Initial commit -- w4 status report

tex/misc/w4_slides.tex

@@ -0,0 +1,159 @@
+\documentclass{beamer}
+\usepackage[style=authortitle-comp]{biblatex}
+\usepackage[export]{adjustbox}
+
+\title{Progress Report: Cache Replacement, Application Performance, and Relations to DSM}
+\author{Zhengyi Chen} % Amir?
+\date{\today}
+
+\addbibresource{w4_slides.bib}
+
+\begin{document}
+% Title page
+\frame{\titlepage}
+
+% Page 1
+\begin{frame}
+    \frametitle{(Cache) Replacement Strategies}
+    \begin{itemize}
+        \item There have been significant development in (CPU) cache replacement strategies in the last decades.
+        \item e.g., RRIP(++)\footcite{JTSE.2010.RRIP} and more recently (various) ML-\textit{derived} heuristics.
+        \item Also popular is studying adequate cache replacement strategies for distributed systems (though more stagnant).
+        % There is a lack of translation between advancements in hardware and their efficacy in software.
+        % That said, this might be because they are (able to afford) machine learning techniques in dynamic replacement strategies at edge nodes...
+        \item There are many variables within each cached system (whether CPU or distributed FS, etc.) that affect which strategy is more \textit{efficient} in operation.
+        % A cached/distributed FS or CDN, for example, primarily captures frequency than recency.
+        % An operating system might juggle between both depending on the type of access -- Linux's LRU_GEN attempts to capture this difference between file descriptor
+        % accesses and just plain stack/heap/text section accesses.
+        % The replacement problem for our kernel DSM is similar -- we want to capture the working set of all in-scope processes for each node in system.
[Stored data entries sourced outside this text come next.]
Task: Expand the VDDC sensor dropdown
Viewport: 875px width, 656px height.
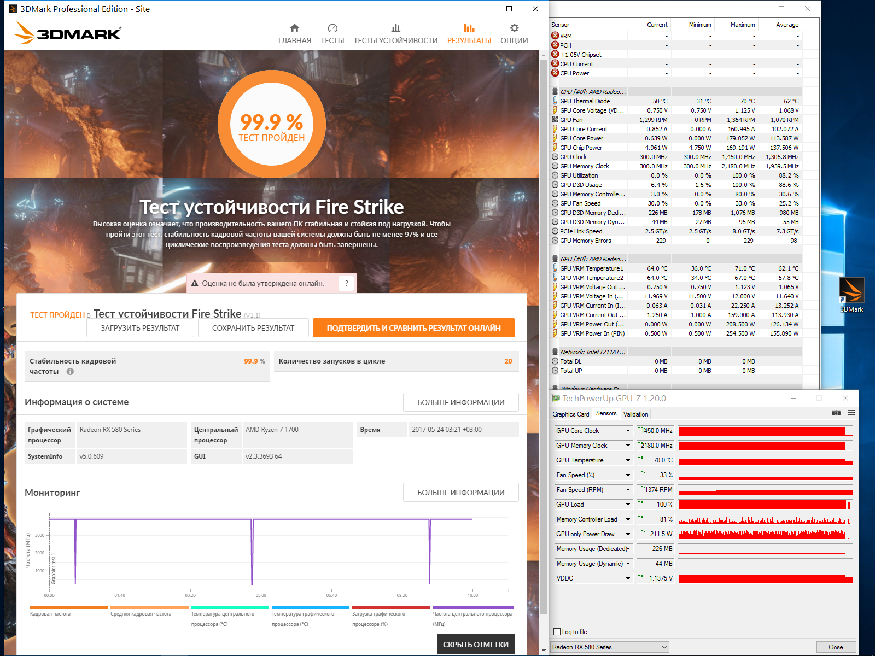Action: (x=628, y=578)
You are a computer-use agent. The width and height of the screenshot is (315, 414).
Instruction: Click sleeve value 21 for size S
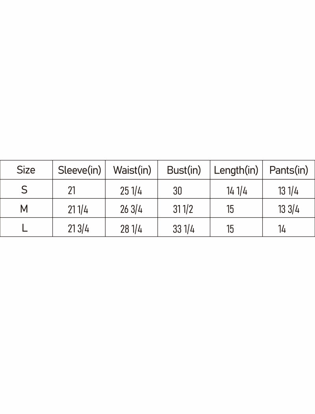coord(71,191)
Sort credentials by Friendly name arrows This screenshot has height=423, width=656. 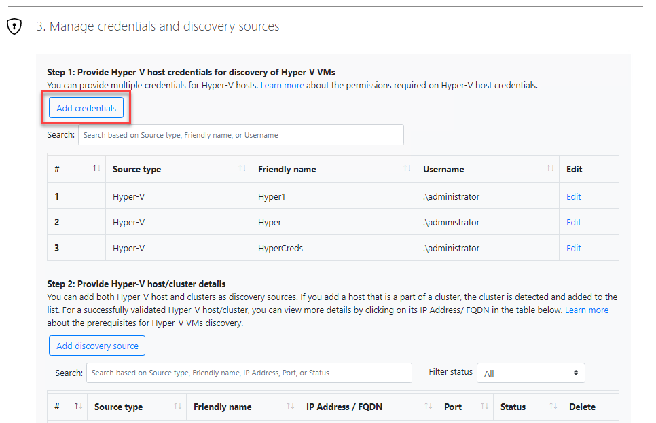click(407, 168)
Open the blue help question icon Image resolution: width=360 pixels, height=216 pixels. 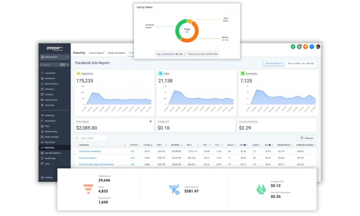(x=312, y=46)
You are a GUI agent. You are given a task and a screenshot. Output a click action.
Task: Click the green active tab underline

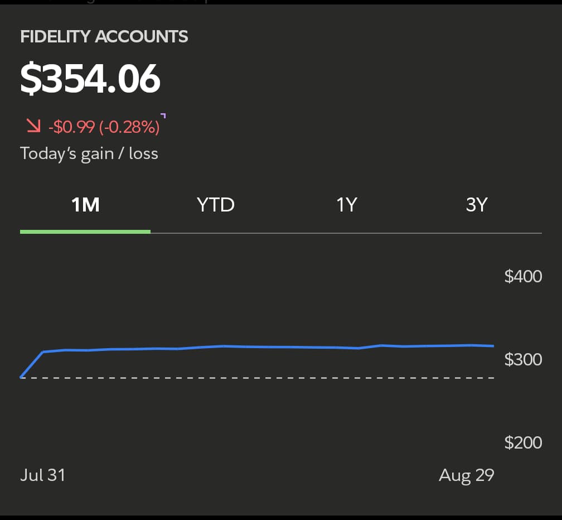point(85,231)
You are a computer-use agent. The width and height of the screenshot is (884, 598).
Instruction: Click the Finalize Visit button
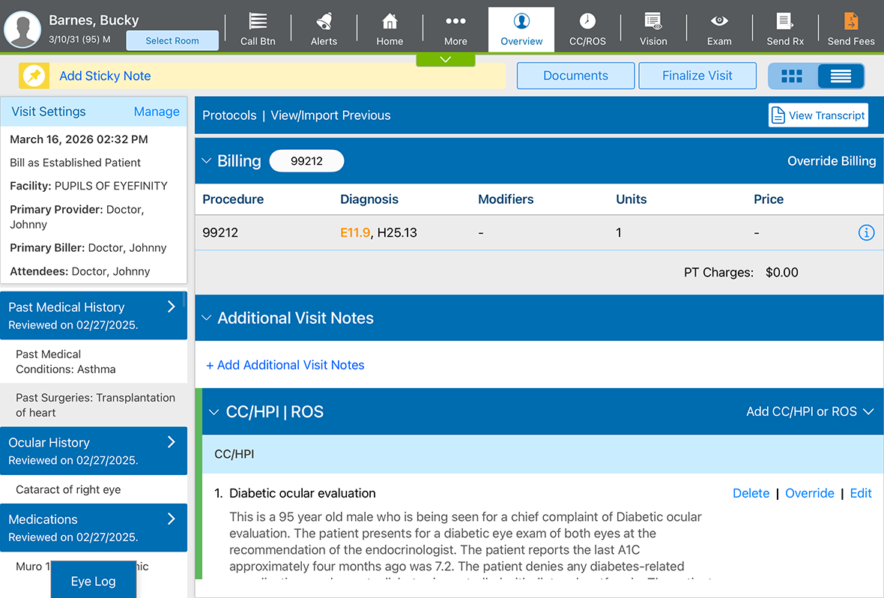tap(697, 76)
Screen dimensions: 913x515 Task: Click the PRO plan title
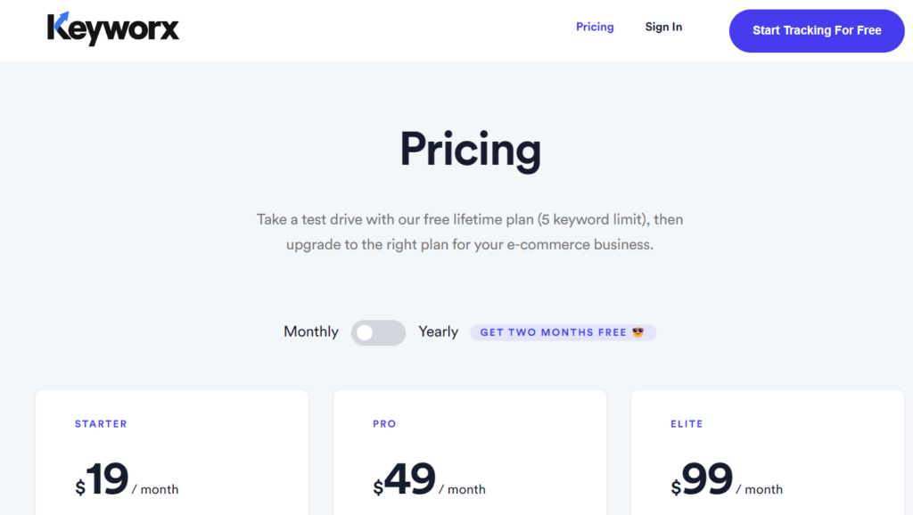pos(384,424)
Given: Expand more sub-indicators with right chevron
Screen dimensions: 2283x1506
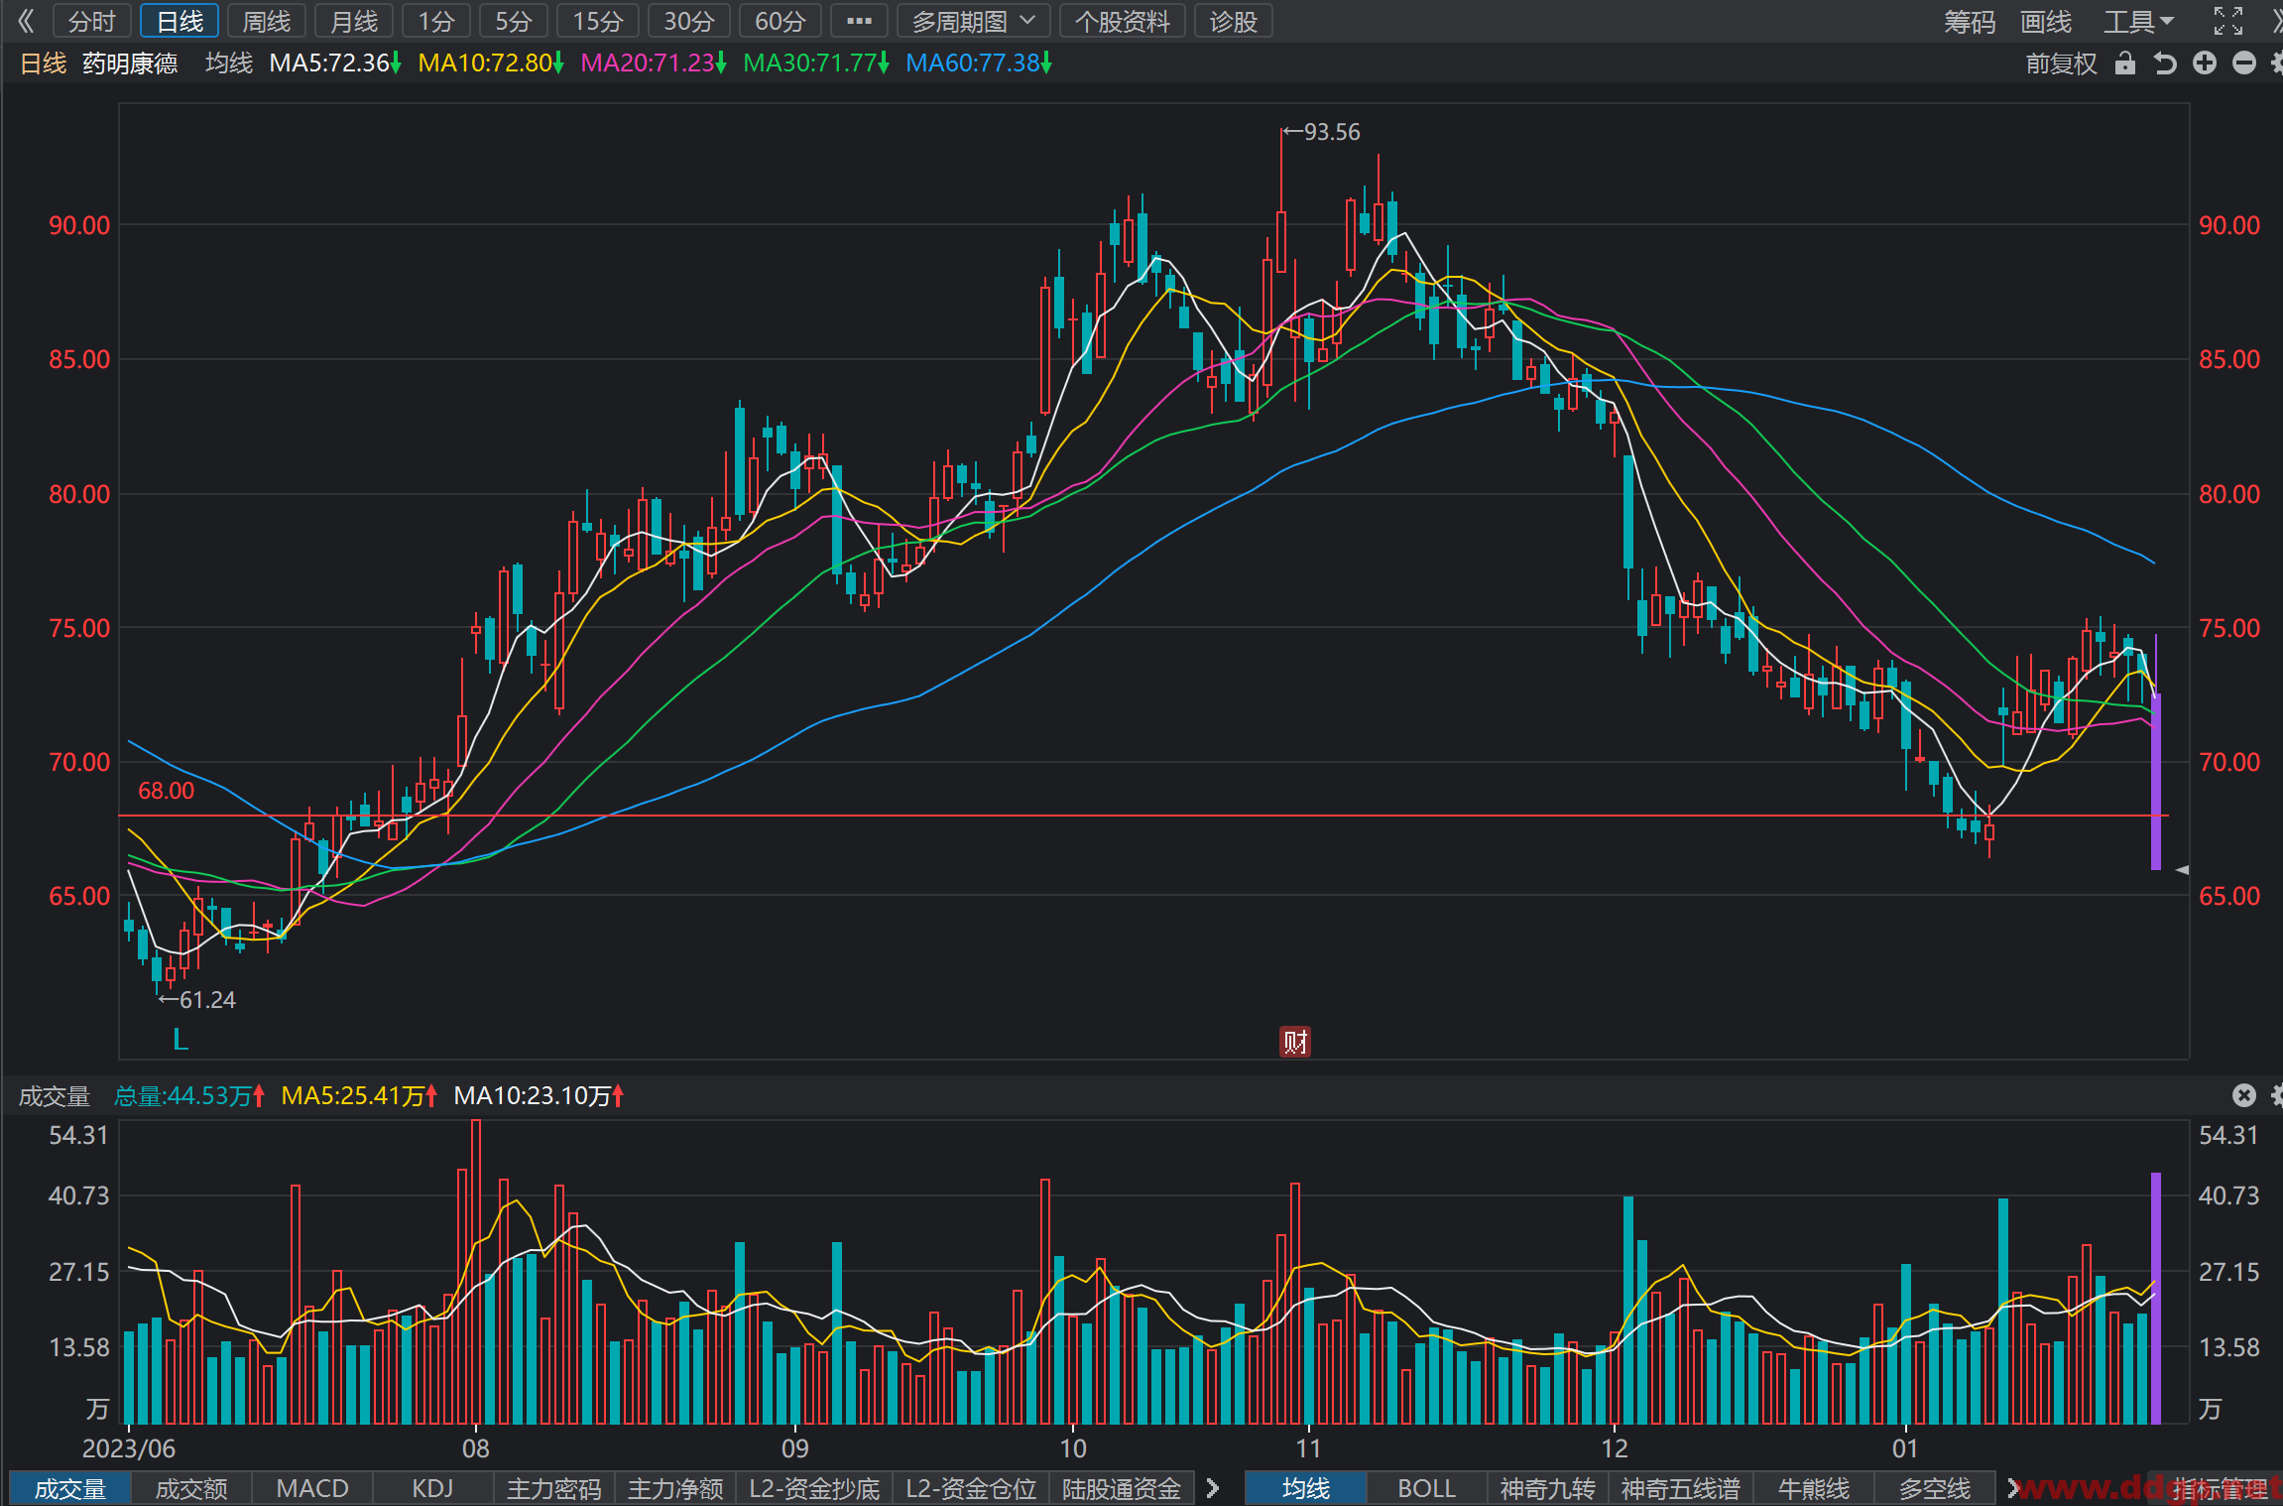Looking at the screenshot, I should click(x=1212, y=1487).
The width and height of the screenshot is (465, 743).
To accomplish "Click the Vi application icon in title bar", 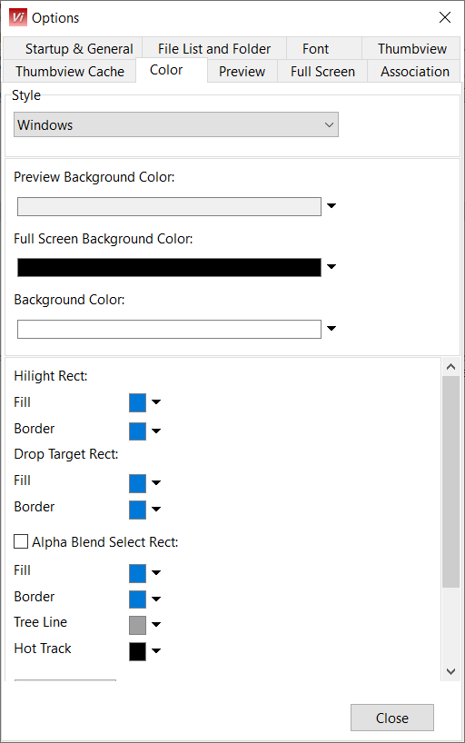I will pyautogui.click(x=18, y=17).
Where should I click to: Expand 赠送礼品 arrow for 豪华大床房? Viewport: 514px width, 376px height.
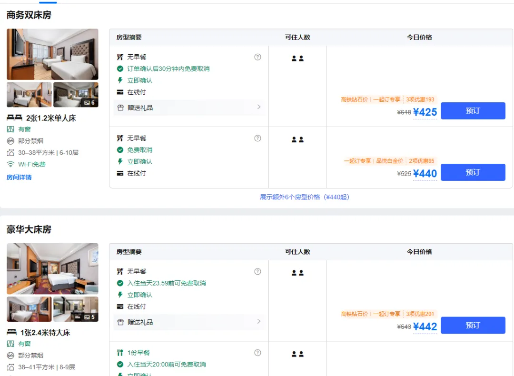pos(259,322)
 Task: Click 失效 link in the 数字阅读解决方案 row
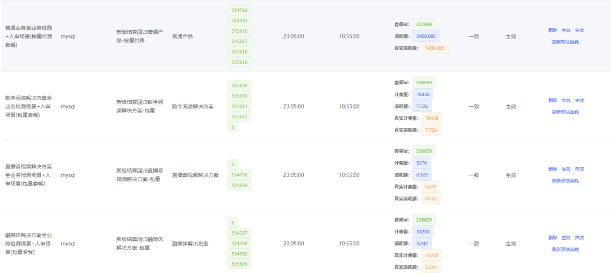(579, 101)
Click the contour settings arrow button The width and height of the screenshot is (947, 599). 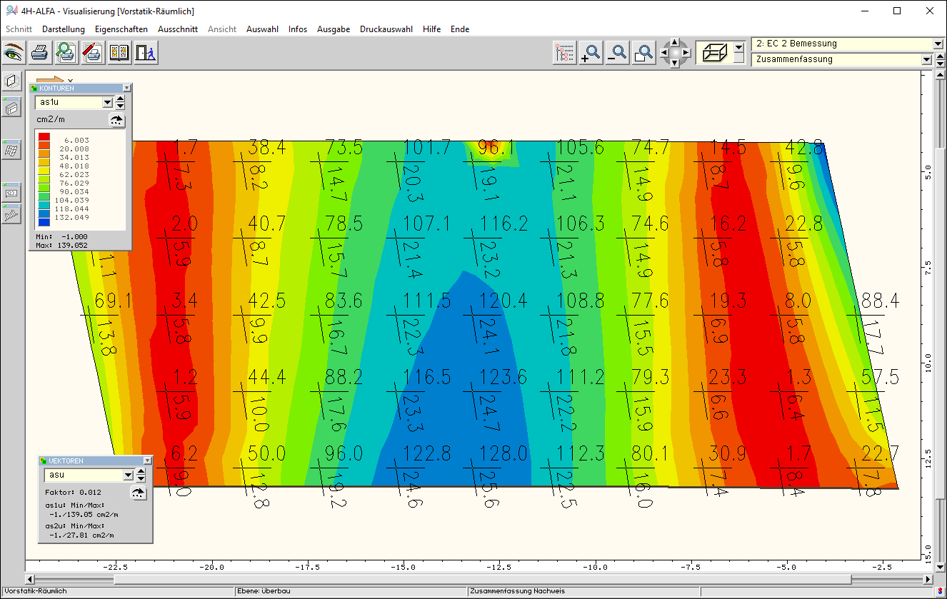(116, 120)
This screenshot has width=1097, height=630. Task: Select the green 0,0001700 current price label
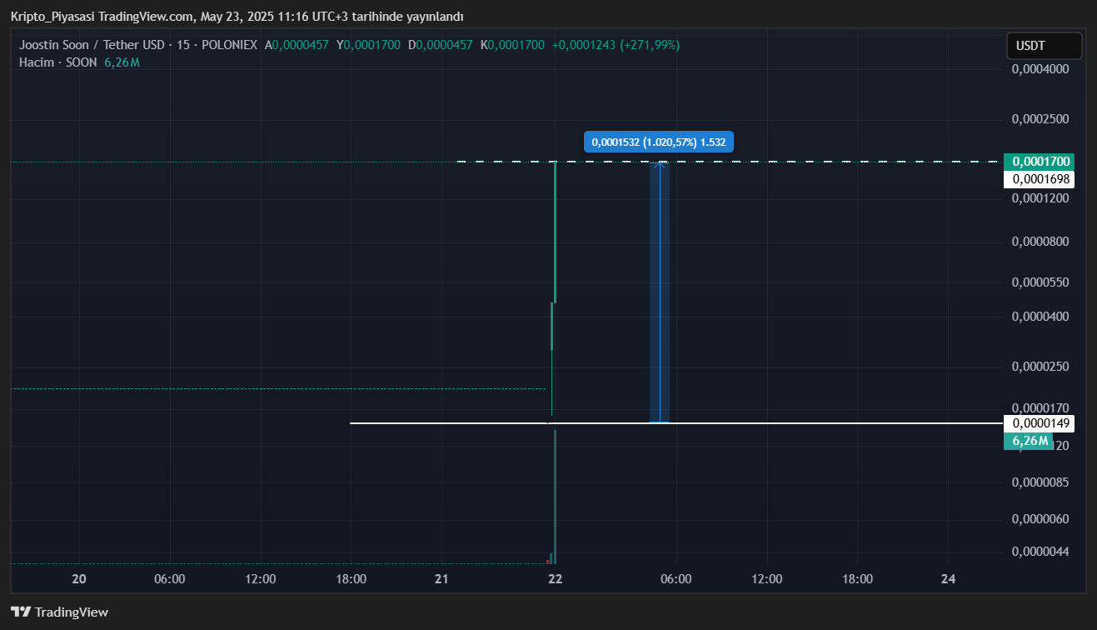pos(1038,162)
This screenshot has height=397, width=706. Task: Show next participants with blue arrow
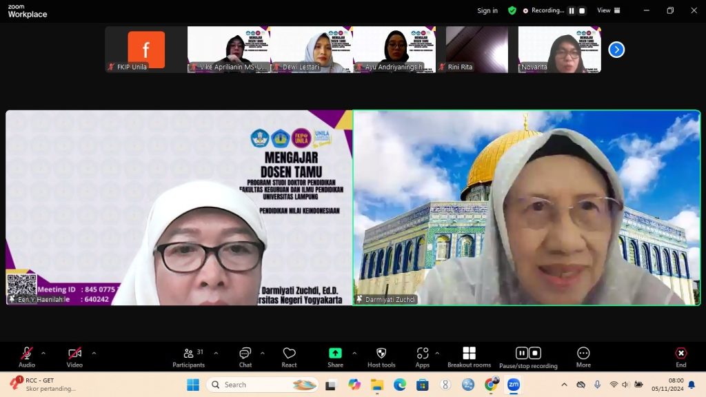tap(616, 50)
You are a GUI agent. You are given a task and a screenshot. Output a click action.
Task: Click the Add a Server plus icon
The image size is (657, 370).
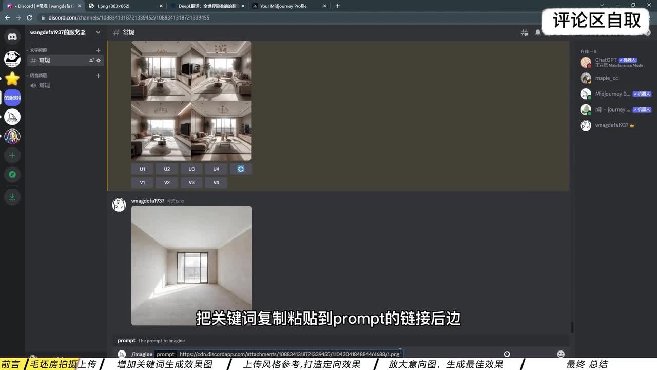pos(12,155)
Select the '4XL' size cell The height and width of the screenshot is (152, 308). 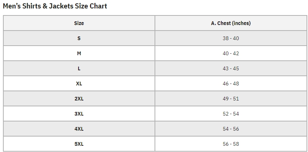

The existence of
+        % swap space only complicates the matter:
+        % - Swap locally to swap file?
+        % - Swap remotely to other node's memory which our DSM might be able to do?
+        % - Swap remotely to other node's swap file?
+        % As Amir mentioned there is also the question of speed -- the replacement algorithm needs to be fast enough for the system to not stall, though the problem
+        % of selecting a replacement algorithm may not (need to) be as time-sensitive?
+        \item Moreover, different applications (e.g., threads) exhibit different access patterns which may be better served by one strategy than another.\footcite{SYS.2021.RLR}
+    \end{itemize}
+\end{frame}
+
+% Page 2
+\begin{frame}
+    \frametitle{Notable (i.e., Encountered) Strategies}
+    \begin{itemize}
+        \item LRU family
+        \item FIFO family
+        \item Adaptive Replacement Cache
+        \item CPU-LLC Intended: Dynamic Insertion Policy, Re-Reference Interval Prediction, Signature-based Hit Predictor, \dots
+        % RRIP is basically an M-bit LFU.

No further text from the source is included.